Do Y
A Dornier Do Y of the Royal Yugoslav Air Force
Role Bomber
National origin Germany
Manufacturer Dornier Flugzeugwerke
First flight 17 October 1931
Primary user Royal Yugoslav Air Force
Number built 4

The Dornier Do Y was a trimotor German monoplane bomber of the early 1930s designed by Dornier Flugzeugwerke (Dornier Aircraft Works) to an order by the Royal Yugoslav Air Force (RYAF). The Yugoslavs originally intended to use war reparations to pay for them, but ultimately had to use their own funds. Only a pair of aircraft were initially ordered to give the Yugoslavs experience with multi-engine bombers and Dornier failed to sell any more Do Y's. Two improved versions were subsequently built on speculation, but failed to find purchasers until the RYAF bought them in 1935.

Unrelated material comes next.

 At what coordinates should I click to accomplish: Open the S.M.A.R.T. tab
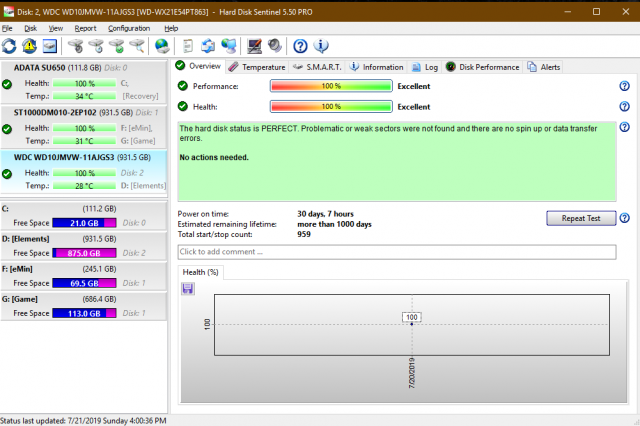click(318, 67)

All four Do Y's were declared obsolete in 1939 and relegated to training and transport missions. They played no role in the 1941 Invasion of Yugoslavia by the Axis Powers and were captured undamaged. The Germans decided to transfer all of them to the Air Force of the Independent State of Croatia later that year, but only one can be confirmed to have served with the Croatians.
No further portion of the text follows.